However, in neither year did we find measurable effects on teachers’ critiques of their own 
performance on two recently taught lessons, or the number of changes they planned after 
reflecting on their own lessons. 

Finally, coaches felt that evidence in the subsequent video recording suggested that 
teachers had fully implemented the action plan from the previous cycle 66% of the time, and 
partially implemented the plan another 25% of the time. Teachers’ own survey responses 
affirmed these perceptions: 87% of teachers reported that they often or always implemented the 
action steps they discussed with their coaches. 

Did the MQI Coaching program improve teachers’ instruction? 

We report primary estimated effects on teachers’ instruction in Table 6 for the 
implementation year (Panel A) and the follow-up (Panel B) year. We present estimates from both 
baseline models without controls as well as models in which we control for a range of teacher 
and, when applicable, student characteristics. Comparing estimates across both models illustrates 
the robustness of our estimates.

_Problems and tasks:_
A: According to the coaching study excerpt, what percentage of teachers said they often or always implemented the action steps they discussed with their coaches?
B: Extend the coaching study excerpt, picking up right after its final sentence.

_Provided material:_

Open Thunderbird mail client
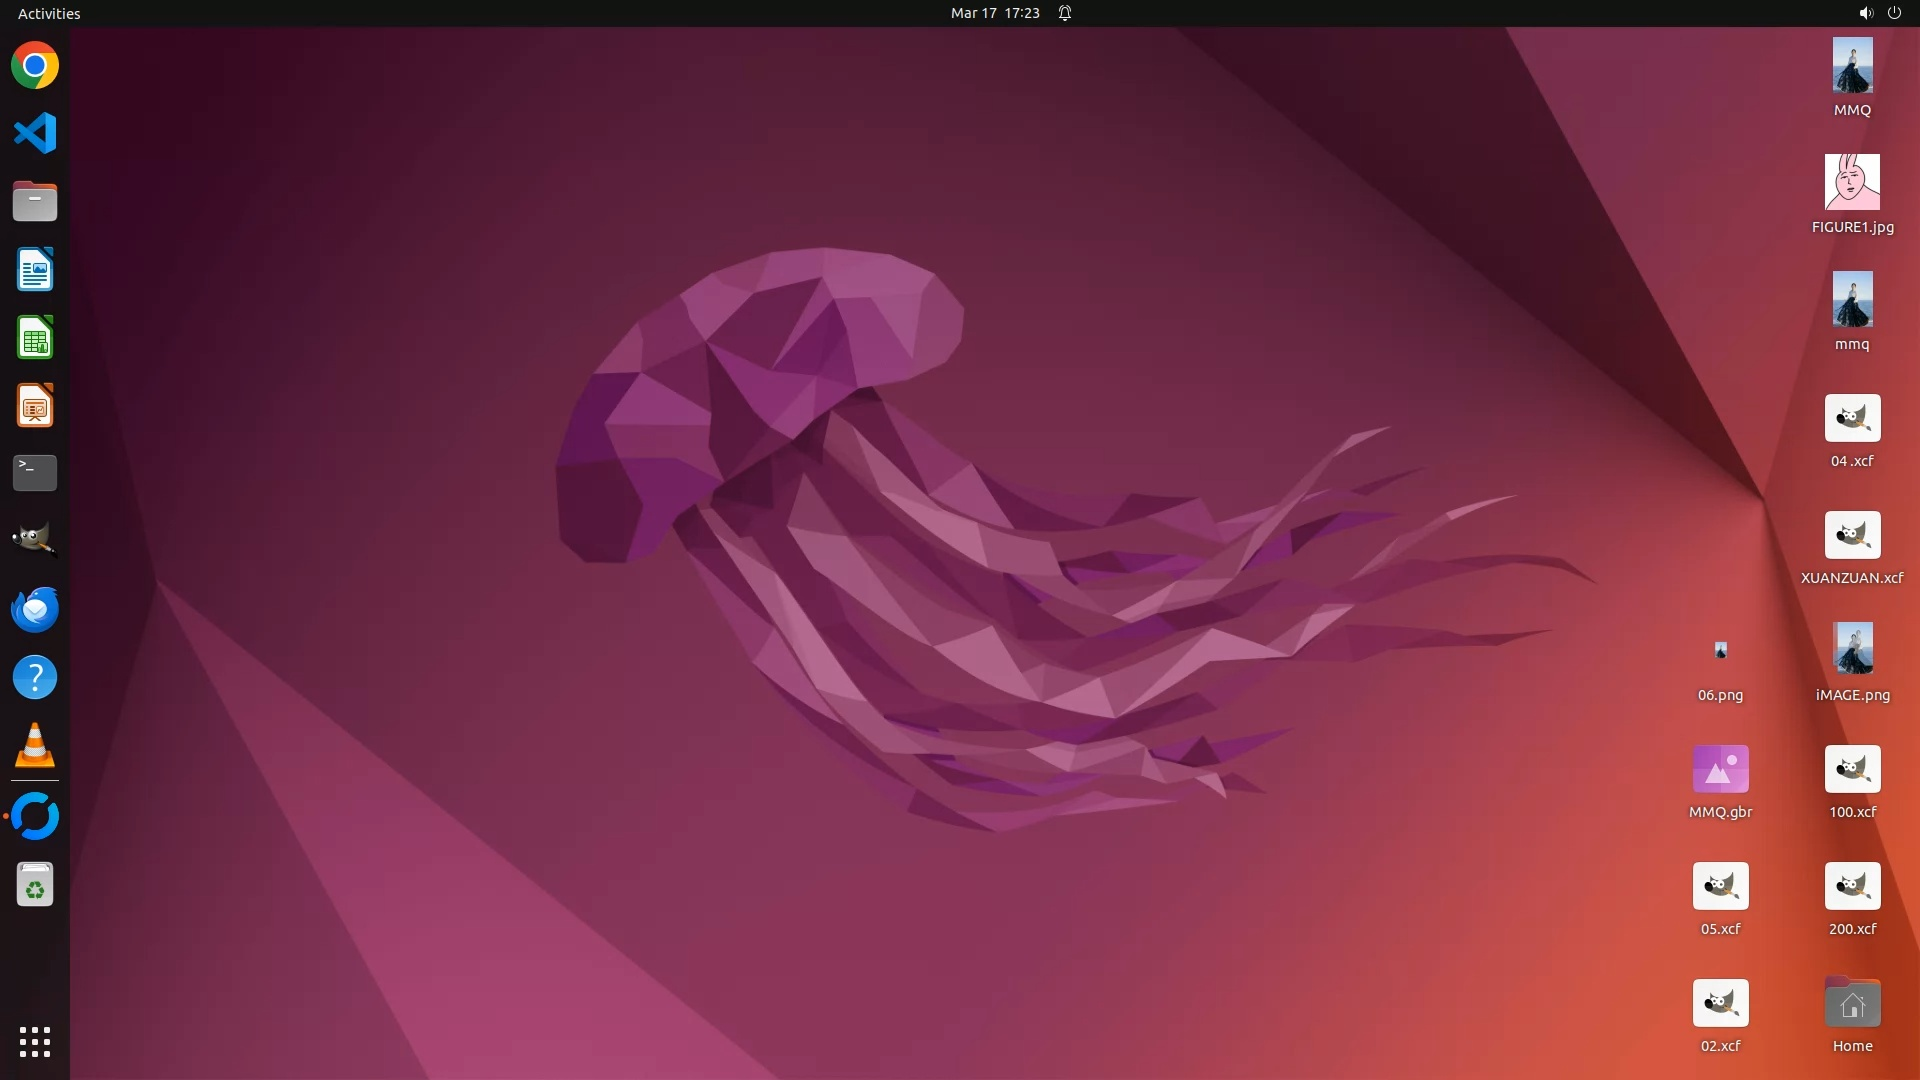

_The answers:_
A: 87%

B:
As judged by students, MQI Coaching improved teachers’ instructional practice in the 
implementation year. Our preferred models, which include controls, estimate an effect of 0.22 
standard deviations on students’ assessments of teachers’ Ambitious Instruction. This is 
equivalent to moving a teacher at 50" percentile of Ambitious Instruction to the 59" percentile. 
Our estimate of effects on Ambitious Instruction in the follow-up year are smaller and no longer 


statistically significant (0.08 standard deviations from our model with controls).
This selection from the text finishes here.